Today, while closed into the house, my thoughts are like jitter bugs, bounding inside my head. I go up town to shop and get away from them.

In the parking lot at the grocery store, a woman calls out to me. It’s my art friend Judy from up the mountain. She’s just gotten out of her car and with her is a sick man, a dreadfully white faced, scrawny old guy with several ratty white whiskers and my god! It’s her husband!

I stumble toward Les and say, without any tact at all, “Oh, what has happened!!? What has happened?”

This is my friend Les, the handsome, dark-haired, retired detective with the exciting life and reformed bad-guy demeanor. Just recently, with a thumb to old age, he bought a huge motorcycle and accidently and immediately drove it up into a pear tree in his yard.

Now, he is barely standing before me, leaning hard on a cane, and he has a large drop of water dangling on the tip of his nose.

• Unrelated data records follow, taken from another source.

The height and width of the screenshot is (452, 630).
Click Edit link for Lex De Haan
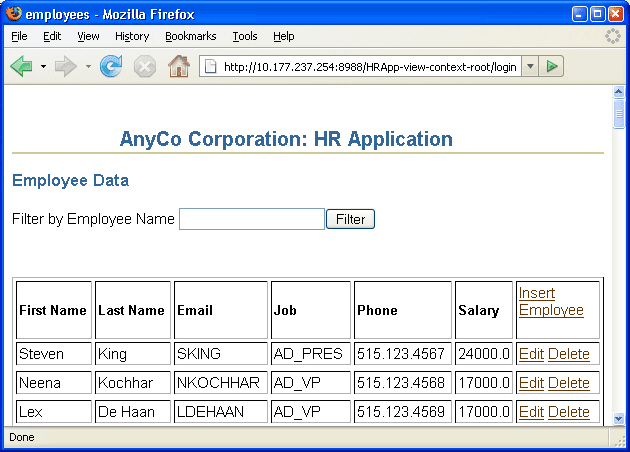[x=531, y=412]
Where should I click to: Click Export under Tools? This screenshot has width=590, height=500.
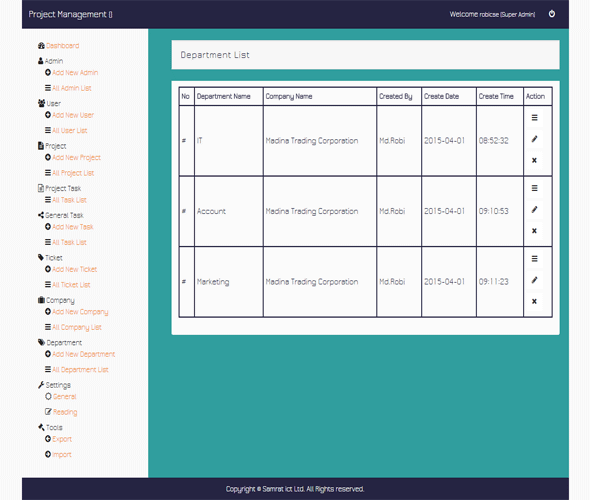click(x=62, y=439)
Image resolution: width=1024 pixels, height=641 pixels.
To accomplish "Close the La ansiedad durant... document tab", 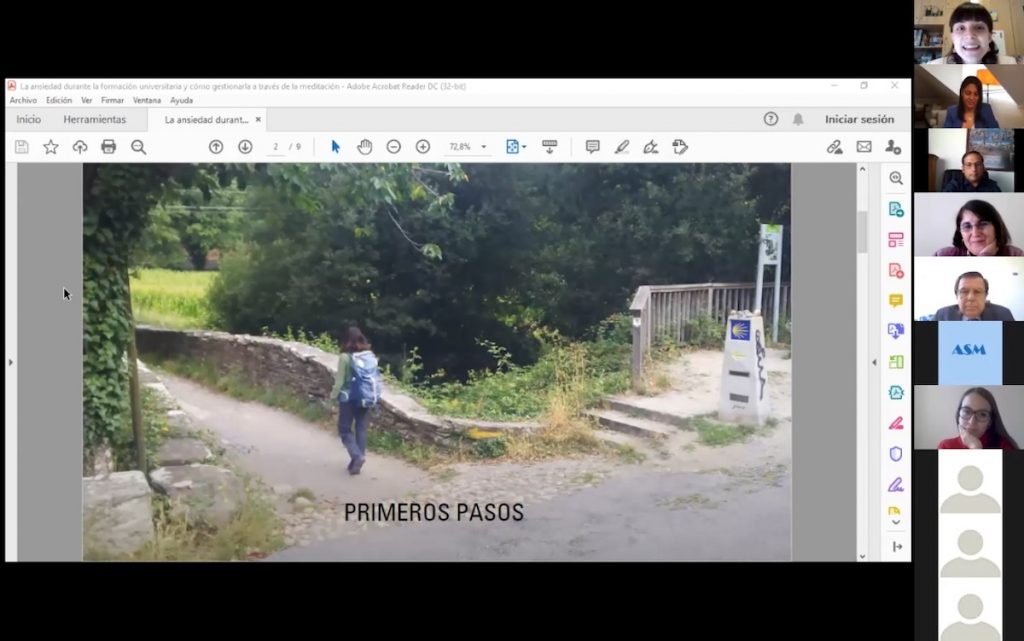I will click(x=258, y=119).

“Cancer,” he says as he thumps the left side of his chest. “I had my last day of chemo and radiation yesterday, and this is the first time I’ve really been out in months.”

I’m staring at him. I want to say, “Well. I believe they have almost killed you!”

I lean toward him and he says, “Will you hug me Venus?”

I give him a very hard squeeze. Les is dear to me. He and I have always had great affection for each other.
My heart feels like shattered egg shells.

As I get in my car and drive away, I realize that I am not only depressed by the fog but I am now annoyed at these malfunctions which are built into the human body. Whatever or whomever, designed bodies was either careless, or deliberate, in building in the slow and inevitable deterioration of all living things.

But, of course, according to the Beings who speak to me, it is all part of God’s plan, to have as many experiences as possible in as many ways as possible and in as many forms as possible. However, The Beings assured me, the rules aren’t necessarily the same in other places where God also exists. That being everywhere, of course.

I think I need to do something fun.

My sister Polly and her husband Dr. Ron, are going to Italy next week. They have been planning this trip for over a year and are intensely excited, yammering on about the great land of Italy.

Last night on the BBC news, I learned that Naples has had garbage piling up on all it’s streets for three months. The TV showed the mouldering piles, going layers deep, splayed into the roads with some of the filthy stuff on fire. We were told the famous city is a reeking, foul mess.

Won’t Polly and Dr. Ron be surprised when I tell them what awaits them in Naples?

Is this my idea of fun? This fog really needs to clear up.

But, here I go, off to spread the Garbage News and see what other trouble I can get myself into.